Expression indexes fall into the same gap. lower(email) as an index expression isn’t something the algorithm considers.

The LLM optimizer handles these. It takes the query and its EXPLAIN plan, sends them to Claude or GPT with a history of previous attempts, and gets back structured index suggestions that go beyond column combinations. Each suggestion is validated the same way, through HypoPG and EXPLAIN, so nothing is trusted without measurement.
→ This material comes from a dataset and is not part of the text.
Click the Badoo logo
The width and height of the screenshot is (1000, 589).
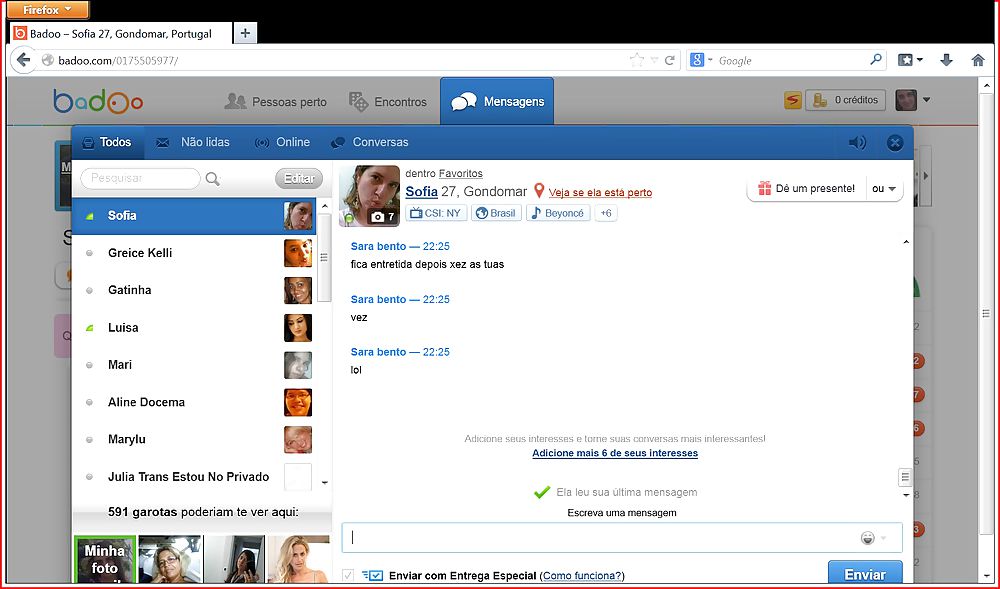click(98, 101)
The iterative loop tracks the best 5 attempts and stops after 5 consecutive rounds without improvement. After 3 failed attempts, the prompt explicitly asks for less obvious suggestions, and the temperature goes up to 1.2 to get a more varied output.

The practical workflow: run DTA first across the whole workload. Then, on queries where DTA’s result is underwhelming or where you suspect column ordering matters, run LLM mode on that specific query. Please note that LLMs are complementary in this process, not alternatives.

How to run it:

git clone https://github.com/WardaBibi/pg_index_search
cd pg_index_search
uv pip install -e .
On your database:

CREATE EXTENSION hypopg;
CREATE EXTENSION pg_stat_statements;
ANALYZE;

Then point it at your database:

# Automatic workload mode
uv run python main.py "postgresql://user@host/mydb"

# Specific query
uv run python main.py “postgresql://user@host/mydb” \
–queries “SELECT * FROM orders WHERE customer_id = 5”

# LLM mode
export ANTHROPIC_API_KEY=”sk-ant-…”
uv run python main.py “postgresql://user@host/mydb” \
–method llm \
–queries “SELECT * FROM orders WHERE customer_id = 5 AND status = ‘pending'”

Run ANALYZE before using the tool so the planner has current statistics. After applying any recommended index, run EXPLAIN ANALYZE to confirm what actually happens during execution, planner estimates are good but not identical to runtime behavior, especially if your data distribution shifts.

The thing worth internalizing

Manual index tuning has a hard ceiling. It works when you have a handful of queries and time to reason through each one. It breaks down when you have 50+ queries across multiple tables, when your workload changes week to week, and when you need to validate changes without risking a production incident.

The combination of HypoPG simulation and workload-weighted scoring changes the constraint. You go from “let me guess and check” to “here’s what the planner actually prefers, measured against your real workload.” You are still the one deciding what to apply and when. The tool just replaces the guessing.

The repo is at github.com/WardaBibi/pg_index_search.